В Москву поезд пришел на другой день совсем не вовремя, опоздал на целых семь часов. Погода была неопределенная, но лучше и суше киевской, с чем-то волнующим в воздухе. Казимир Станиславович взял извозчика без торга и велел везти себя прямо в «Версаль». «Я, брат, — сказал он, неожиданно нарушая свое молчание, — эту гостиницу еще со студенческих времен знаю». Из «Версаля», как только внесли в номер его корзинку, перевязанную толстой веревкой, он тотчас же вышел.

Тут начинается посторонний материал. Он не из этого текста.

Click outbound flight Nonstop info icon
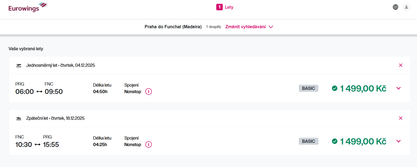This screenshot has width=417, height=167. [x=148, y=92]
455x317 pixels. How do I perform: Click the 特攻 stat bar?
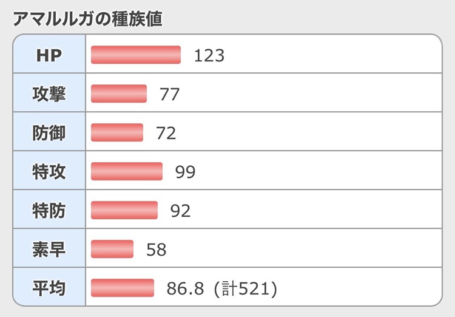pos(127,171)
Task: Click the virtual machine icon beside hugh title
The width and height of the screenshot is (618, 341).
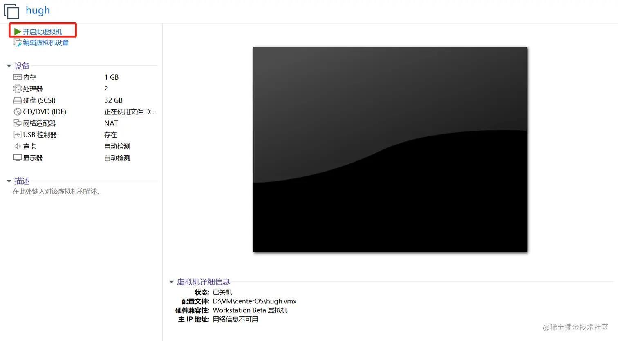Action: pos(11,11)
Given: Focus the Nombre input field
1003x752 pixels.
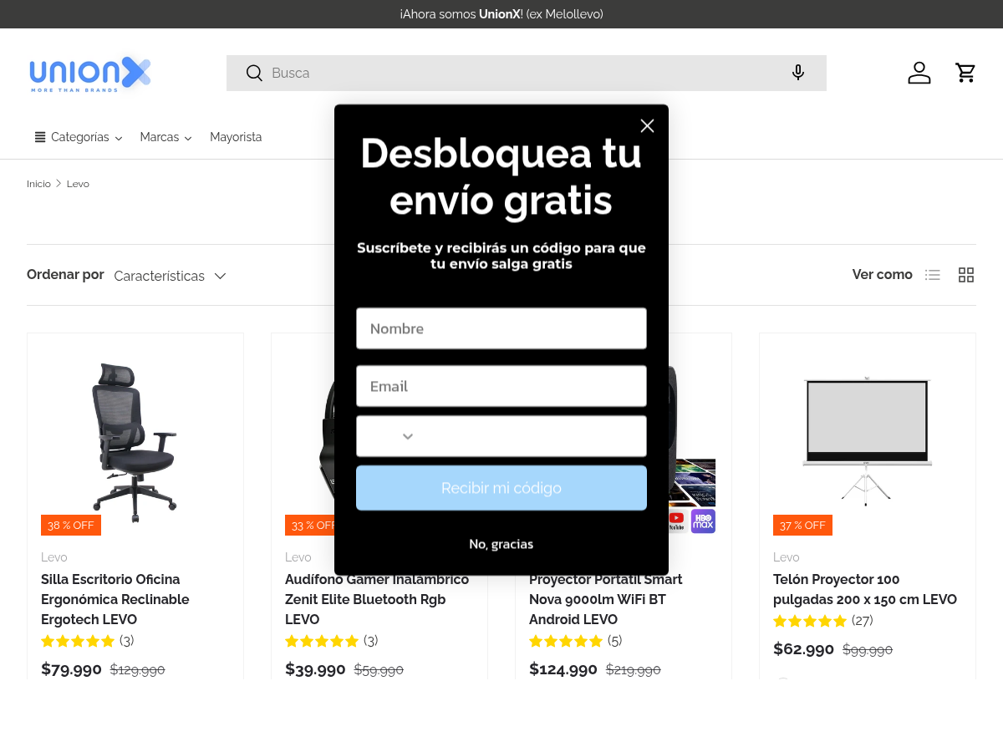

Вечерело, воздух был тепел, зеленели черные деревья на бульварах, всюду было много народа… Одиноко человеку, прожившему и погубившему свою жизнь, в весенний вечер в чужом людном городе! Казимир Станиславович пешком прошел весь Тверской бульвар, снова увидел вдали чугунную фигуру задумавшегося Пушкина, золотые и сиреневые главы Страстного монастыря… В кофейне Филиппова он пил шоколад, рассматривал истрепанные юмористические журналы. Выйдя, постоял в нерешительности, глядя на огненную сквозную вывеску кинематографа, сиявшую вдали по Тверской в синеющих сумерках. Потом поехал в ресторан на бульваре, тоже знакомый со студенческих времен. Вез его старик, согнутый в дугу, печальный, сумрачный, глубоко погруженный в себя, в свою старость, в свои мутные думы, мучительно и нудно помогавший всю дорогу своей ленивой лошади всем существом своим, все время что-то бормотавший ей, иногда ядовито укорявший ее, и наконец довез, — свалил с плеч очередную тяжесть и глубоко вздохнул, принимая деньги.
— А я не разобрал, думал, тебе в «Брагу», — медленно поворачивая лошадь, проговорил он даже как будто недовольно, хотя «Прага» была дальше.
— Помню, старик, и «Прагу», — ответил Казимир Станиславович. — А давно ты, верно, ездишь по Москве!
— Езжу-то? — спросил старик, — Пятьдесят второй год езжу…
— Значит, может быть, и меня возил, — сказал Казимир Станиславович.
— Может, и возил, — ответил старик сухо. — На свете народу много, всех вас не упомнишь…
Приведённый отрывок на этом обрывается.